• [Prompt A]: Retype the passage from the text on AV receivers below, starting with "Here, if you" and going on through "will be $1500.".
• [Prompt B]: Reproduce every line of the records below word for word, without any changes.

• [Text provided]:
At A Glance: The price of an AV receiver is relative to the watts and room size. If your room size is small (216X144), you need fewer power watts to fill the room. That’s why cheap is better and for the medium you need mi-range and for a large room, you need expensive.
Keep reading because I am providing you the facts that will back this statement and no difficult jargon will be used like ohms or current under load. You will know exactly what you need at the end of this article. Stay for the final verdict, you will get exact room dimensions with a few more points.
But first, let me clear this up. What is cheap, what is mid-range, and what is expensive? Under $500 is cheap and under $1500 is mid-range and under $3000-$6000 is expensive. But don’t worry, the expensive ones are used for the Dolby Atmos with a 7.2 setup on the ground and a total of 11.2 channels. Don’t be confused, everything will be clear once you finish the guide. In a few cases, you will need to accompany it in a large room with an amp.
Aspects that decide which sounds better. Let’s discuss
It depends on the Room Size and the speakers’ wattage
The room size and speakers’ wattage is relative. That’s why I will talk about this aspect in one heading. Here are two aspects to this point. Read this heading to completely understand this point.
#1 The one aspect is that you want to fill your room with sound. Here you will need a mediocre speakers’ system that will have the power of at least 570 RMS watts in a 5.1 system. This many watts can fill your room size. And That’s why you need a cheap receiver. Here in this case the cheap one is better for you and the expensive one is just a luxury. Don’t fall for the watts number the manufacturers provide to you in the product description of cheap AV receivers. Hunt for the RMS watt. I have shown how to hunt for the RMS watt in this guide. Is an amplifier necessary for home theater?
#2 Another aspect is that you need hi-fi speakers at the front of the surround sound or want 7.1 instead of 5.1. Here you can then proceed to the mid-range receiver. Because here now your goal is to have hi-fi sound and not only fill the room.
Here, if you want to fill the room with just 7.2 channels of sound. This amount of channels is enough to fill the room with sound. Because they have almost 650 Watts of RMS power. Here the mid-range receiver of $1000 is better for you, but if you Dolby Atmos with it then the price will be $1500.
If your room is larger then you will need an expensive receiver here. But still, there are two prices for you. If you want a hi-fi 7.1 speakers system then an under $3000 receiver is good for you, but if you want Dolby Atmos with it then under $6000 is good. The reason I said under $3000 is that a hi-fi 960 RMS watts speakers system can fill up a large room. But if you want a 9.2 ground speakers system with Dolby Atmos then you should consider an under $6000 receiver.
This will be better if you use an amp for the front speakers and connect all other channels to a receiver. Or just go with separates and ditch the AV receiver for the large room because I recommend separates for large rooms. But I am bound by this article’s title to just talk about AV receivers.

(Source records)

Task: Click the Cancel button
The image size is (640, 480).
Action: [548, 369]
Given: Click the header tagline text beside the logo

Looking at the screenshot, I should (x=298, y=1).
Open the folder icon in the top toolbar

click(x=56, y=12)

• [Task output A]:
Here, if you want to fill the room with just 7.2 channels of sound. This amount of channels is enough to fill the room with sound. Because they have almost 650 Watts of RMS power. Here the mid-range receiver of $1000 is better for you, but if you Dolby Atmos with it then the price will be $1500.

• [Task output B]:
Task: Click the Cancel button
The image size is (640, 480).
Action: [548, 369]
Given: Click the header tagline text beside the logo

Looking at the screenshot, I should (x=298, y=1).
Open the folder icon in the top toolbar

click(x=56, y=12)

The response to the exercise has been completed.